The tower was little more than a ruin — a hollowed shell of Dúnedain stone, forgotten even by the birds. Moss grew thick along the inner wall, and ivy clung to the broken edges of the stair. Yet here she had found a kind of shelter: high enough to see the lake in its long thawing, far enough to be beneath notice.

She moved with quiet purpose, the weight of her exile pressing lighter here, though never truly gone. Exile, perhaps, is not a place one flees but a name one is given — and Tauriel had been given hers in silence.

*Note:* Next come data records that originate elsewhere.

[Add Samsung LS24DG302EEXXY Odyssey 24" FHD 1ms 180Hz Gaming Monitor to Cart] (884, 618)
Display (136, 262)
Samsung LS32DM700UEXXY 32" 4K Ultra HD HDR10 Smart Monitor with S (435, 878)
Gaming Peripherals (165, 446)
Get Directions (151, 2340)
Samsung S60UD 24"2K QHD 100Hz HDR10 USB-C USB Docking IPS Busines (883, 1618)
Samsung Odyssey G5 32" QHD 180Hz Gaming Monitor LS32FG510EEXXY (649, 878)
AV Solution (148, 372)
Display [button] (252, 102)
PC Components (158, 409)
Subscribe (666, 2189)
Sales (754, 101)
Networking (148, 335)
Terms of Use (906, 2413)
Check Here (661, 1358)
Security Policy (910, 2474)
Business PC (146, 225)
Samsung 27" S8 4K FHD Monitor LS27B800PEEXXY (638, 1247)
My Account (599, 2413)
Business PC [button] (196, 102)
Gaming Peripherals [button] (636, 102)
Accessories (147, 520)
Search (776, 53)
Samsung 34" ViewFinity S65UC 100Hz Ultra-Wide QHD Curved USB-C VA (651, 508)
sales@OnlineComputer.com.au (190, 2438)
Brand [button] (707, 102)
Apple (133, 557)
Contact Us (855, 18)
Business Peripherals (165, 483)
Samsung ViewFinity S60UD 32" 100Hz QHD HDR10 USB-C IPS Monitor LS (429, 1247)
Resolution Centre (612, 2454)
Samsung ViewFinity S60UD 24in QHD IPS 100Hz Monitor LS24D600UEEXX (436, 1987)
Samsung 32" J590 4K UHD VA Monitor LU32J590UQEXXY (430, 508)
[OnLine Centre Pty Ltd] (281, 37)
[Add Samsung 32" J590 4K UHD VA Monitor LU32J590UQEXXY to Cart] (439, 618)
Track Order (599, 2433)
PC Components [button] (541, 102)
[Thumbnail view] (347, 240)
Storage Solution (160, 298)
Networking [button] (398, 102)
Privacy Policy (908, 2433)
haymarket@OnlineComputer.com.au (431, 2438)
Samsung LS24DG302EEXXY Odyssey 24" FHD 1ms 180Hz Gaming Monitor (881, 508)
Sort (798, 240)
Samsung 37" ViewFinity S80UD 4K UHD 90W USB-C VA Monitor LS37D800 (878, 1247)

She worked as she had done in many long years of battle: methodically. Bandages washed and rewrapped. Fever watched. Blade sharpened. Her bow hung untouched above the mantle, the string worn near through.

But in the stillness between her tasks, she watched him.

There was something strange — and painful — in seeing Kíli live again. She had already wept for him. She had whispered farewell with the weight of all things unsaid. To find him breathing now, broken but unbowed, was like witnessing a dream she did not dare enter fully.

In the night, she sang softly in the old tongue — lullabies of Greenwood, remembered from years when her hair was not yet braided in the warrior’s fashion. Her voice, though low, soothed the cold stone walls.

“Na lû e-govaned vîn, anno nin dîr, tôl a chuil…”

At times, she thought he listened, even in sleep.


He woke again on the fifth day.

This time, his gaze lingered longer. He looked not through her, but at her.

“You—” His voice was hoarse, uncertain. “You stayed.”

Tauriel turned from the hearth and nodded. “Yes.”

A beat passed between them.

“I thought you would have gone back. To the forest.”

“There is no place for me in the forest,” she said, and though her voice was steady, something in her chest tightened.

Kíli blinked, trying to sit. A wince caught his breath. She moved to steady him, her hands firm but gentle beneath his shoulders.

“You should rest,” she said. “Your ribs—”

“How long have I been here?”

“Five days. You slept most of them.”

He took this in with a frown, then glanced toward the ruined archway, where light spilled across the stone floor.

“Where are we?”

“An old watchtower. I don’t think it has a name anymore. We are east of the mountain. The Lake is below us.”

He leaned back, brow furrowed. “And Erebor?”

“Dáin rules now,” she said carefully. “The dead are mourned.”

There was silence.

“Thorin?” he asked, though he already knew.

She bowed her head.

He swallowed, eyes closed. “And Fíli?”

Her hand was already on his. She had not meant to do it, but it was there, warm, anchoring him. He did not pull away.

“I’m sorry,” she said.

He nodded once, a sharp, small motion, as though pain had lodged deep in his bones.

“I saw him fall,” Kíli murmured. “I… I tried to reach him. But Azog—”

His jaw clenched, and his hand gripped hers with surprising strength.

“I remember the cold,” he said, barely above a whisper. “And then I saw your face.”

“I thought you were gone,” she said, her voice cracking in spite of herself.

His eyes met hers. “So did I.”


The fire popped. Outside, the wind turned.

Kíli studied her then, truly studied her, as though seeing something he had not dared believe. Her braid had come half-loose. Her tunic was torn near the hem. There was dirt on her hands, and soot at her cheekbone.

“You carried me,” he said.

She looked away.

“You saved my life.”

“I could not do otherwise,” she said, a flush rising to her cheeks.

“Still,” he said softly, “you did.”

The tower was quiet again. A quiet not of mourning, but of something newly born — not joy, not yet, but the faint beginning of it. The raw edge of a future not yet spoken aloud.

He leaned his head back against the stone wall. “What happens now?”

She did not answer right away. Her hand withdrew from his.

When she stood, she crossed to the narrow ledge and looked down at the valley, where smoke from the rebuilt town of Dale rose in thin ribbons. Somewhere below, bells chimed — faint and far.

“I do not know,” she said. “But I will not leave you.”

He closed his eyes.

And this time, when sleep came, it did not drag him under like a weight. It came like rest — uncertain, but welcome.